# [Data supplied]
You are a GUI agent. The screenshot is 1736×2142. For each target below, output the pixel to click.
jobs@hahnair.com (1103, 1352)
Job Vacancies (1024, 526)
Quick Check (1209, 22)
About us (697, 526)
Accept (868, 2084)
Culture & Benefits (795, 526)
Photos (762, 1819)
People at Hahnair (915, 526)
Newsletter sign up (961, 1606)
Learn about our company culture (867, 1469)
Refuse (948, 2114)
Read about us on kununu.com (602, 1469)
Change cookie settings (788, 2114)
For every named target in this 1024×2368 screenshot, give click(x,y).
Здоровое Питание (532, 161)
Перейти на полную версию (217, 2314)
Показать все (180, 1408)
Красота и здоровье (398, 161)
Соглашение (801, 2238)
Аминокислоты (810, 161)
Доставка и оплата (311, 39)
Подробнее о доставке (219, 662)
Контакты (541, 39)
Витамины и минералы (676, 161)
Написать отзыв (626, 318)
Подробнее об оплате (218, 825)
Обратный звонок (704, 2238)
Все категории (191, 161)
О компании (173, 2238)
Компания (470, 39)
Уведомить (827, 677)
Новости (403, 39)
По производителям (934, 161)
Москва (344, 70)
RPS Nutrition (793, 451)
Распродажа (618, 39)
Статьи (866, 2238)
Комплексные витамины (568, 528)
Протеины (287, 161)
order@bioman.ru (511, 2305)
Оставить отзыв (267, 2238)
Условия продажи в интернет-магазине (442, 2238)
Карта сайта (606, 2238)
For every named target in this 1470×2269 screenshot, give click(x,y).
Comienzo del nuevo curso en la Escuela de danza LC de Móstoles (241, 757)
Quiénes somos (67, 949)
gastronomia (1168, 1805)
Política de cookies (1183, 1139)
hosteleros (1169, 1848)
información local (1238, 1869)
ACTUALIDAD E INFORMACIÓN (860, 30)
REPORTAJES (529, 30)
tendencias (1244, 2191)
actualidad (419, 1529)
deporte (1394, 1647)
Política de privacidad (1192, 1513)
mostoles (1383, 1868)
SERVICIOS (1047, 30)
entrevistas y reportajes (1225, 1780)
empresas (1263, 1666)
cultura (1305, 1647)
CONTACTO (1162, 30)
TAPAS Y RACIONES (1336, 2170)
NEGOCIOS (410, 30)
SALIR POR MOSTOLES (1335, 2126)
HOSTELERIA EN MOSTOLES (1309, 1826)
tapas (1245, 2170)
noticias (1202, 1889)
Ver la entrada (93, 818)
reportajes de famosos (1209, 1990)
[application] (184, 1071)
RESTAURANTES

# [Task]
Please state how many lines of the entries above include the string "every", giving the number and nothing more.

# [Problem solution]
2